Once you determine how much of a saver you are, you have several more decisions to make -- including whether you should pay for the advice of a financial planner.
Decision No. 3: How much help do you really need?
The decision: As you get deeper into retirement investing, you may find yourself at a crossroads: Should you go it alone -- set your own asset allocation, choose funds, monitor your progress, make adjustments -- or do you need professional input? In retirement, can you tackle the tricky drawdown solo?
There's no one right answer. The decision comes down to your comfort level and confidence, plus your ease with the online tools that make a DIY approach easier.
Why it's important: You can pay the skimpiest fees possible by picking index funds yourself.
If you prefer giving your money to an active fund manager in hopes of beating the market, you'll pay another half a percentage point or more a year. And turning your money over to an adviser can add 1% a year to your costs.
The benefit of holding the line on expenses is pretty intuitive when you're saving for retirement. The less you spend on fees, the more of your gains you get to keep. Over a 35-year career, paying one percentage point less annually can mean a 20% larger nest egg.
Keeping a lid on expenses after you've retired is equally important. By reining in costs you may be able of reduce the chances of running out of money. And you'll be able to draw more from your portfolio every year.
Best move: Take advantage of free asset allocation and investment selection tools in your company's retirement plan or at fund company sites.
Last year the Department of Labor began requiring employers to be more transparent about 401(k) fees, which should make it easier for you to home in on the lowest-cost investments in your plain.
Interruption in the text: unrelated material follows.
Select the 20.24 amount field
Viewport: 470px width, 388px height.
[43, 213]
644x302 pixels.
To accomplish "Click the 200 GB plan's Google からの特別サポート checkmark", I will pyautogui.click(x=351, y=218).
Outside your plan, you can turn to online tools like Morningstar's Fund Screener, which allows you to sort funds by their expense ratios. And our Money 50 includes ETFs that charge as little as 0.05%.
When you do need help, say as you're ready to retire or retired, an alternative to paying a pro 1% of your assets a year is to periodically have a planner evaluate your progress. You'll pay $150 to $200 an hour, or about $1,000, assuming about five hours for the checkup.